- Brief -
Copy word for word, please, the lines of the entries below running from the one containing "Given: Open Spam exclamation icon in sidebar" to the one containing "Image resolution: width=1024", both ends included.

- Data shown -

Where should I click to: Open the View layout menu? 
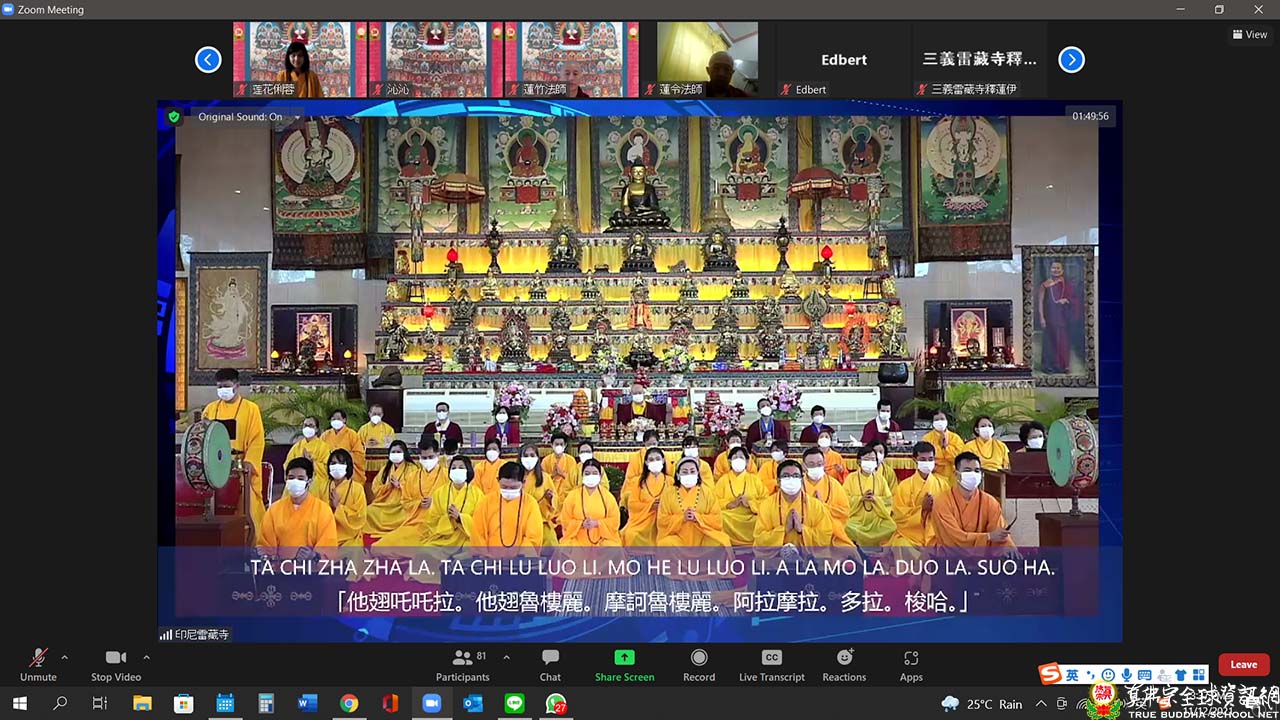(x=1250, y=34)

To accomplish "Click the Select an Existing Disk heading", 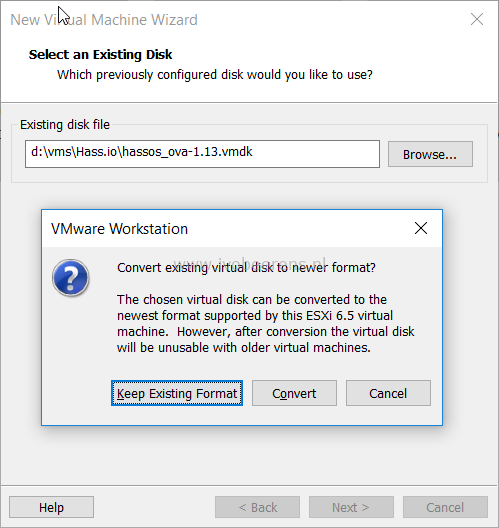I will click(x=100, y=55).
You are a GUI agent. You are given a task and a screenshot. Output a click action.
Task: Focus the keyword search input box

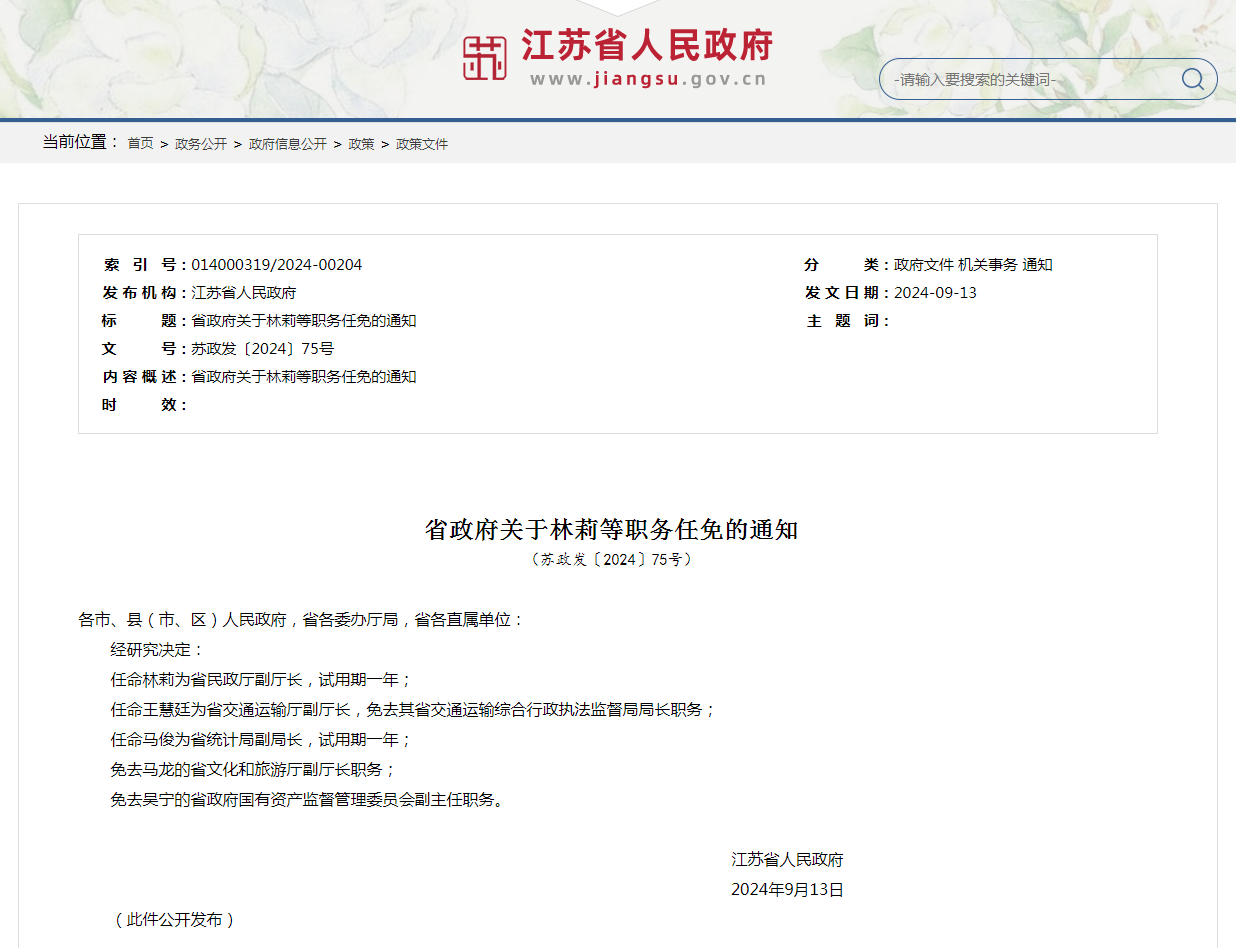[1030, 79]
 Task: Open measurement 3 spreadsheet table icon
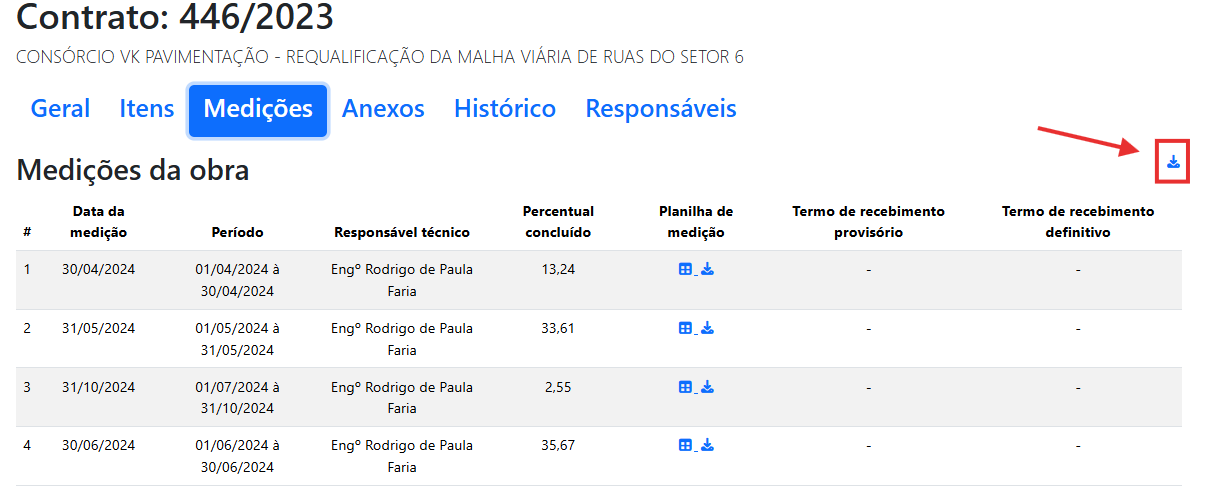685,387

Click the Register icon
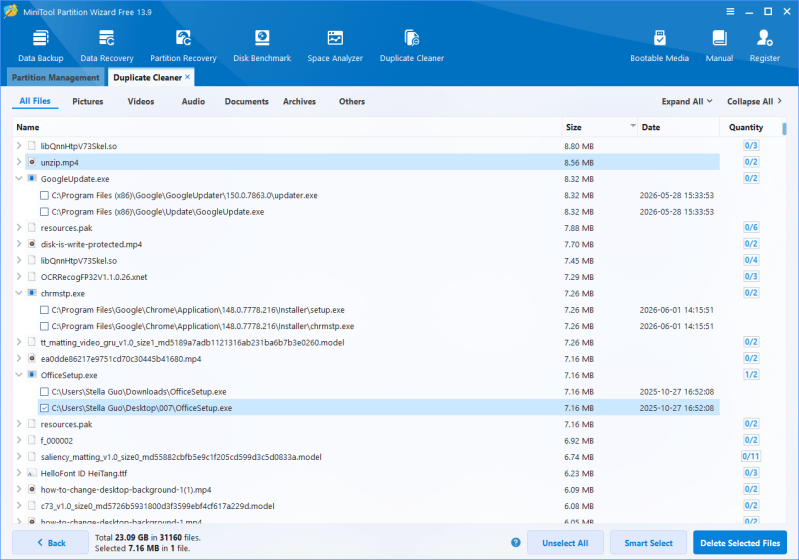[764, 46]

...

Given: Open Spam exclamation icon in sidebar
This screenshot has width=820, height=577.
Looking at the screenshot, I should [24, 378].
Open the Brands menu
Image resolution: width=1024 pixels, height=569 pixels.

- Solution to the exercise -
Given: Open Spam exclamation icon in sidebar
This screenshot has width=820, height=577.
Looking at the screenshot, I should [24, 378].
Open the Brands menu
Image resolution: width=1024 pixels, height=569 pixels.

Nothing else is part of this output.